Tocar la guitarra era una manera para él de hacer amistades que su timidez desalentaba. A la edad de 16 años, se fue de gira nacional con bandas de rock mientras secretamente componía la música que se convertiría en Tubular Bells. Grabado durante un período de seis meses, con Oldfield tocando cuidadosamente cada instrumento por sí mismo, la pieza fue rechazada por cada compañía discográfica en Londres como «no comercial». Fue finalmente tomada por Richard Branson para Virgin. Contra todo pronóstico, se convirtió en un éxito enorme, pero su éxito sólo sirvió para hundir a Oldfield más en las profundidades de la miseria. Se retiró a una casa en una remota colina en Herefordshire (Hergest Ridge, el título de su segundo álbum). Bello entorno para sus ataques de pánico, asustado por tiendas, neón, maquinaria, el pensamiento de volar – » la civilización en general».

Hubo una notable excepción a su fobia al mundo moderno. Cada cierto tiempo, viajaba a Londres, para sentarse silenciosamente bajo el escritorio de Branson. En 1978 su vida era lamentable. Su forma de enfocar un álbum había pasado de moda, eclipsado por el auge del punk rock. Su novia lo había dejado. Bebía como si no hubiera un mañana.

En su desesperación, se enroló en un grupo de pseudo-psicología llamado Exégesis, un movimiento floreciente en ese momento en el que sus clientes eran animados a enfrentarse a sus peores terrores. Oldfield experimentó una experiencia de «renacimiento»: según él se escondió en una crisálida de cojines y salió gritando sus miedos a pleno pulmón. Era el final de los 70, no lo olviden.

Lo cierto es que la metamorfosis fue poco menos que sorprendente. El tímido Oldfield de repente se transformó en un tipo demasiado extrovertido. Concedió entrevistas a diestro y siniestro, fue fotografiado desnudo en la pose del pensador de Rodin, tomó lecciones de vuelo, se casó con la hermana del líder de Exégesis, Robert D’Aubigny, sólo para divorciarse tres meses más tarde.

«Fue una acto reflejo,» dijo Oldfield con una sonrisa triste. «Quería probarlo todo».

▶ _TAREAS REQUERIDAS_
1. Reescriba como lista el párrafo del texto sobre Oldfield que comienza «Lo cierto es que la metamorfosis», conservando sus datos principales.
2. Escriba la continuación del texto sobre Oldfield a partir de su última frase.

▶ _EXTRACTO DE DATOS_
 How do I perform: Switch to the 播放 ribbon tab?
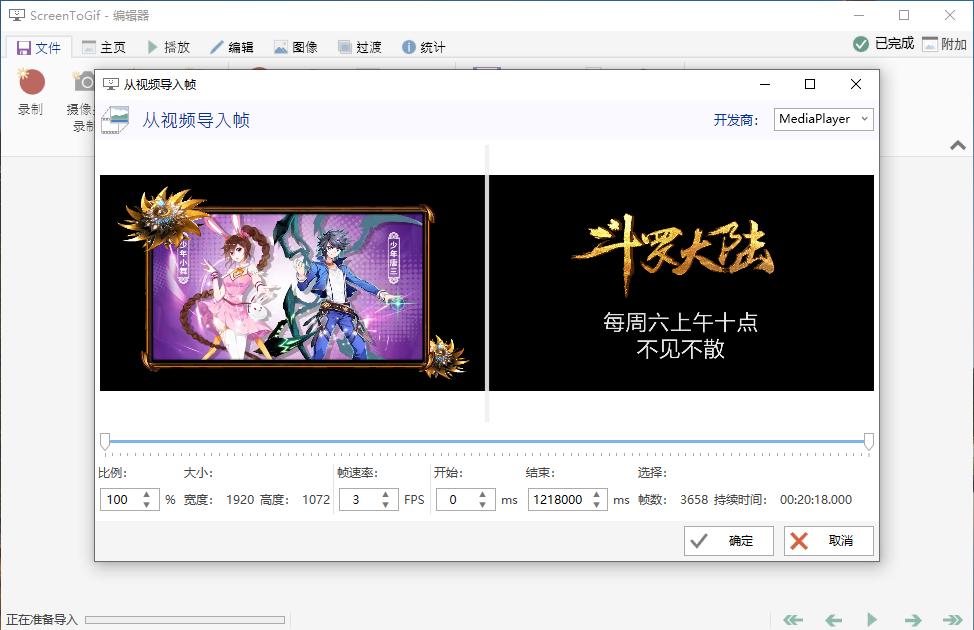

▶ _LISTA DE RESPUESTAS_
1.
- La transformación de Oldfield fue sorprendente: el tímido se volvió demasiado extrovertido.
- Concedió entrevistas a diestro y siniestro.
- Fue fotografiado desnudo en la pose del pensador de Rodin.
- Tomó lecciones de vuelo.
- Se casó con la hermana de Robert D'Aubigny, líder de Exégesis, y se divorció tres meses más tarde.

2.
En los años posteriores, Oldfield experimentó con psicoterapia y con la meditación, una práctica que comparaba a «presionar un botón de pausa» en su vida. «Haciendo eso una vez al día, por las mañanas, durante 10 o 15 minutos, no importa si el resto del día es loco o aburrido o lo que sea, yo sigo tranquilo.”

Poco a poco, su música fue oscilando hacia terrenos más folk hasta el punto de dar a luz un disco fundamental en su carrera: ‘Voyager’. Era 1996 y Oldfield abandonaba Ibiza para asentarse en una isla que había comprado al norte del archipiélago británico. Todo el disco es una inmensa oda a la cultura musical celta. Aunque el disco corría el peligro de rozar el estrecho margen que separa la interpretación chill-out de una verdadera nueva forma de tocar clásicos como ‘The hero’ (compuesta originalmente en 1903 como ‘Hector the Hero’ por James Scott Skinner), ‘Dark island’ (originalmente de Iain Maclachlan en 1958), ‘She moves throug the fair’, es en ‘The song of the sun’ donde Oldfield muestra su maestría.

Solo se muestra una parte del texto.